The EPA has finalized its first-ever national drinking water standard for PFAS pollution.
The Environmental Protection Agency (EPA) has issued the first-ever national, legally enforceable drinking water standard to protect communities from exposure to harmful per-and polyfluoroalkyl substances (PFAS), also known as ‘forever chemicals.’ Exposure to PFAS has been linked to deadly cancers, impacts to the liver and heart, and immune and developmental damage to infants and children.
In addition to the final rule, EPA is announcing nearly $1 billion in newly available funding through the Bipartisan Infrastructure Law to help states and territories implement PFAS testing and treatment at public water systems and to help owners of private wells address PFAS contamination. EPA estimates that remediating PFAS will cost between $772 million and $1.2 billion nationally, but the National Association of Clean Water Agencies (a national organization representing 350 public wastewater and stormwater agencies) puts that figure closer to $3.5 billion.
All public water systems have three years to complete their initial monitoring for these chemicals. They must inform the public of the level of PFAS measured in their drinking water. Where PFAS is found at levels that exceed these standards, systems must implement solutions to reduce PFAS in their drinking water within five years.

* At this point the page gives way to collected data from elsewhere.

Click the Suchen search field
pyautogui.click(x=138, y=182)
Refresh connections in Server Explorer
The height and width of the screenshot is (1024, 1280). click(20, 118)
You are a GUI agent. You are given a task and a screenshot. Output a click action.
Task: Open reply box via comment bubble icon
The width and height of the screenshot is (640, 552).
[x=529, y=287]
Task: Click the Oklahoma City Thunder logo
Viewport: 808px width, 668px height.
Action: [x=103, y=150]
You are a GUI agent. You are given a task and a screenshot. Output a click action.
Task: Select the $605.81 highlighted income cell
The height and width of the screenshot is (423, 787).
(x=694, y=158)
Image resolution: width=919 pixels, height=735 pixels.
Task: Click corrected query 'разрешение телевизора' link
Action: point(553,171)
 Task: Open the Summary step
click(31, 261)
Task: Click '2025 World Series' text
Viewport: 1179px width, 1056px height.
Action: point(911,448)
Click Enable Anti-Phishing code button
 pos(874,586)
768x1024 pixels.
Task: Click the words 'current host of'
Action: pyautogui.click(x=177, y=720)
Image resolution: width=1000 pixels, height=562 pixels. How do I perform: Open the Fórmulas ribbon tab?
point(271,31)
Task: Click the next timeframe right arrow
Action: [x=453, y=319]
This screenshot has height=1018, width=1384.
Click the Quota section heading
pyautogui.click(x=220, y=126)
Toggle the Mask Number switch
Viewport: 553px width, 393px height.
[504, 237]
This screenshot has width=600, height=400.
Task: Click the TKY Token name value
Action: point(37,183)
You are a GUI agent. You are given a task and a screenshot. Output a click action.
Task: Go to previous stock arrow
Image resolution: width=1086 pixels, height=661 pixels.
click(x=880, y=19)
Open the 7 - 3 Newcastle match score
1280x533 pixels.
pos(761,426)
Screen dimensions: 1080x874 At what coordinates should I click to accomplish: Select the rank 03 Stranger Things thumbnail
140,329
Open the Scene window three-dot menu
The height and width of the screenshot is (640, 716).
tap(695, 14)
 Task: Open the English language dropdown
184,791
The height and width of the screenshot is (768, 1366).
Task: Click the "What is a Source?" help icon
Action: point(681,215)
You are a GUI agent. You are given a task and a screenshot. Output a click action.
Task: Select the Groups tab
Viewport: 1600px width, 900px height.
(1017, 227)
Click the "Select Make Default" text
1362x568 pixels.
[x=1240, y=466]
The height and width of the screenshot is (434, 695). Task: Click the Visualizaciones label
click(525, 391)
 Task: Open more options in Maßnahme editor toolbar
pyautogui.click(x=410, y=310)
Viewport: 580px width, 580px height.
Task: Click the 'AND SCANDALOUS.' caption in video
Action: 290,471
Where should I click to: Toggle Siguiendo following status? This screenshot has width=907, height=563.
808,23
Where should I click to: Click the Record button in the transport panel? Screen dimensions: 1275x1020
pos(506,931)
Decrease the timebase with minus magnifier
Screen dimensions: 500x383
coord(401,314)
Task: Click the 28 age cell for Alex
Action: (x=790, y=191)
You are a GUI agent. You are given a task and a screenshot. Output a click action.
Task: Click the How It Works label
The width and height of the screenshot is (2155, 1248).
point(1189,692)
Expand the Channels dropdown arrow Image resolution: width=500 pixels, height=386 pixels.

EPA will be working closely with state co-regulators in supporting water systems and local officials to implement this rule. In the coming weeks, EPA will host a series of webinars to provide information to the public, communities, and water utilities about the final PFAS drinking water regulation. To learn more about the webinars, please visit EPA’s PFAS drinking water regulation webpage. EPA has also published a toolkit of communications resources to help drinking water systems and community leaders educate the public about PFAS, where they come from, their health risks, how to reduce exposure, and about this rule.
PFAS in Maryland
Policymakers in Maryland have already been taking action to limit PFAS pollution and protect the health of residents, including banning the use of PFAS in firefighting foam in 2022. During the 2024 General Assembly session, MACo helped pass SB 956/HB 1153- Environment – Water Pollution Control – Protecting State Waters From PFAS Pollution (Protecting State Waters From PFAS Pollution Act), which requires “significant industrial users” of per and polyfluoroalkyl substances (PFAS) to mitigate for contamination in their wastewater before it may enter any wastewater treatment infrastructure.
The Maryland Department of Environment has also recently mandated that counties begin testing for PFAS from landfills. Some jurisdictions estimate that monitoring alone will likely cost several hundreds of thousands of dollars per year and that the cost for potential remediation may be in the millions per landfill. On multiple fronts, PFAS remediation is becoming a major county issue.